## YOUR INSTRUCTIONS
Pick out each line of the records below that contains the word "near", and copy those lines.

--- Start of SUPPLIED RECORDS ---

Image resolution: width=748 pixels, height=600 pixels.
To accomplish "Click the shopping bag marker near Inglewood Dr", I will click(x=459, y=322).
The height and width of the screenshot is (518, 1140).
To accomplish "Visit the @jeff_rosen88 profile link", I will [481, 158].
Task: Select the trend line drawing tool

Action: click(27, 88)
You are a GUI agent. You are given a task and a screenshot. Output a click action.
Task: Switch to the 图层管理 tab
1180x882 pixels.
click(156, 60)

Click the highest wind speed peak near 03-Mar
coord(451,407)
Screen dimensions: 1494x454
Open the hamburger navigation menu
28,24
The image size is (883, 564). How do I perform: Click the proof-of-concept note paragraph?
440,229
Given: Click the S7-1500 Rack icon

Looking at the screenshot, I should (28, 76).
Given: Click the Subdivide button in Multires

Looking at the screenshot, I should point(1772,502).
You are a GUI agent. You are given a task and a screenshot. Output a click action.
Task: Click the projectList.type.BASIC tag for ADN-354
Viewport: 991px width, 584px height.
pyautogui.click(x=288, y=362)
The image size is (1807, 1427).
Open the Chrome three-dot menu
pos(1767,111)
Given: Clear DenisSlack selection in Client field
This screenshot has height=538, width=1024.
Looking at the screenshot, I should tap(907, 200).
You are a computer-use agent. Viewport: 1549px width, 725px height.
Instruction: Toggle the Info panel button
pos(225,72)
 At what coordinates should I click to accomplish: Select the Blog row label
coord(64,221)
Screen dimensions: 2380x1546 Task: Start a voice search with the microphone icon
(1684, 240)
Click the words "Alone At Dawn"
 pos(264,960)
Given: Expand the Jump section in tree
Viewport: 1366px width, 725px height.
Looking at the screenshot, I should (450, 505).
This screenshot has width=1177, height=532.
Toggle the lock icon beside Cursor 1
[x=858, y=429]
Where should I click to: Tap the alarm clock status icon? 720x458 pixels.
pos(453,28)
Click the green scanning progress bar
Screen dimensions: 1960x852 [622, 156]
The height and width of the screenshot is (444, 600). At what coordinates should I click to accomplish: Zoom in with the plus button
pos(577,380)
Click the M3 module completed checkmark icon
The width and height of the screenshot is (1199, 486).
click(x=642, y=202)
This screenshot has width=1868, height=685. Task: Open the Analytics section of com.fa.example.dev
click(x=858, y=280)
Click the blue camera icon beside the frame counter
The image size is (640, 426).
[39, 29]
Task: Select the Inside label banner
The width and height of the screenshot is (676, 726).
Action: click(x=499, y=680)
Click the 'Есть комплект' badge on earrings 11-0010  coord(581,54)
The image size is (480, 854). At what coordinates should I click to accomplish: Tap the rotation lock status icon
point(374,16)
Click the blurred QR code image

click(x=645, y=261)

--- End of SUPPLIED RECORDS ---

## TASK RESPONSE
To accomplish "Click the shopping bag marker near Inglewood Dr", I will click(x=459, y=322).
Click the highest wind speed peak near 03-Mar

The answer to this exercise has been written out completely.